En su análisis, también afirma que la definición de Hobbes es esencialmente concreta: la representación en términos de acuerdos formales que la preceden y la inician: autorización, el conferir autoridad a un acto. Esto deriva en los problemas relacionados con la controversia sobre la correcta relación existente entre un representante y aquellos por quienes actúa.
El trabajo de Hanna nos ofrece un paseo por las complicaciones que derivan de intentar establecer la definición conceptual de palabras que en política muchos dan por entendidas y aceptadas, y que sin embargo, no son dimensionadas en su totalidad.
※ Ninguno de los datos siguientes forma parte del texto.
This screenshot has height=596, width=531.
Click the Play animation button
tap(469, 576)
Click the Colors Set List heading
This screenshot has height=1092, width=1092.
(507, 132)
Ahora bien, volvamos a nuestra pregunta recurrente en la conversación del mundo de la política: ¿los sistemas electorales garantizan una verdadera representación democrática?
Como hemos visto, esencialmente los sistemas electorales, con base en sus reglas y las que aplican a los partidos políticos, primordialmente cumplen la encomienda de convertir los votos en cargos públicos. No necesariamente tienen por objetivo buscar la verdadera representación.
Sin embargo, el tipo de sistema de partidos y electoral, condiciona no sólo las políticas públicas y gubernamentales, sino también el tipo de ejercicio de gobierno, de acuerdo a la concentración de poder.
Para quienes abrazan el debate en torno a que los partidos políticos determinan el tipo de sistema electoral vigente en un país dado, juegan a favor de su hipótesis tanto el hecho de que, convertidos en escaños los votos, son los integrantes de esos partidos, a iniciativa de ellos o de sus gobiernos, quienes modifican las reglas del sistema electoral y la proclividad a la concentración del poder.
Es el caso más reciente del sistema político mexicano contemporáneo, dado que a pesar de la narrativa del presidente, López Obrador, de intentar la tarea de gobernar poniendo una estructura polar (aliados y adversarios), una reforma electoral (fallida, a pesar de su amplia mayoría en cámara de diputados), su proyecto para destruir a todos los intermediarios (actores, partidos, organizaciones civiles, sociales y un largo etcétera) la realidad lo ha alcanzado para despintarle en principio la legitimidad de su desempeño en la silla del águila y, sobre todo, porque si bien su coalición fue victoriosa en las urnas, su partido, con el 34 por ciento de la votación para la integración de la cámara de diputados, ejerce inconstitucionalmente una sobre representación del 16 por ciento.
Por su lado, el Poder Ejecutivo y su concierto de inconstitucionalidades a que se refiere la ponencia del ministro de la Corte, Luis María Aguilar, sobre la iniciativa del presidente en materia de la consulta que defina si o no juzgar a los ex mandatarios, ilustra que el diseño institucional existe para resguardar la democracia y la insurrección de la conciencia ciudadana es un factor de poder que muestra el mosaico que es México, un país resuelto a oponerse a la voluntad (para gobernarlo) de un solo hombre.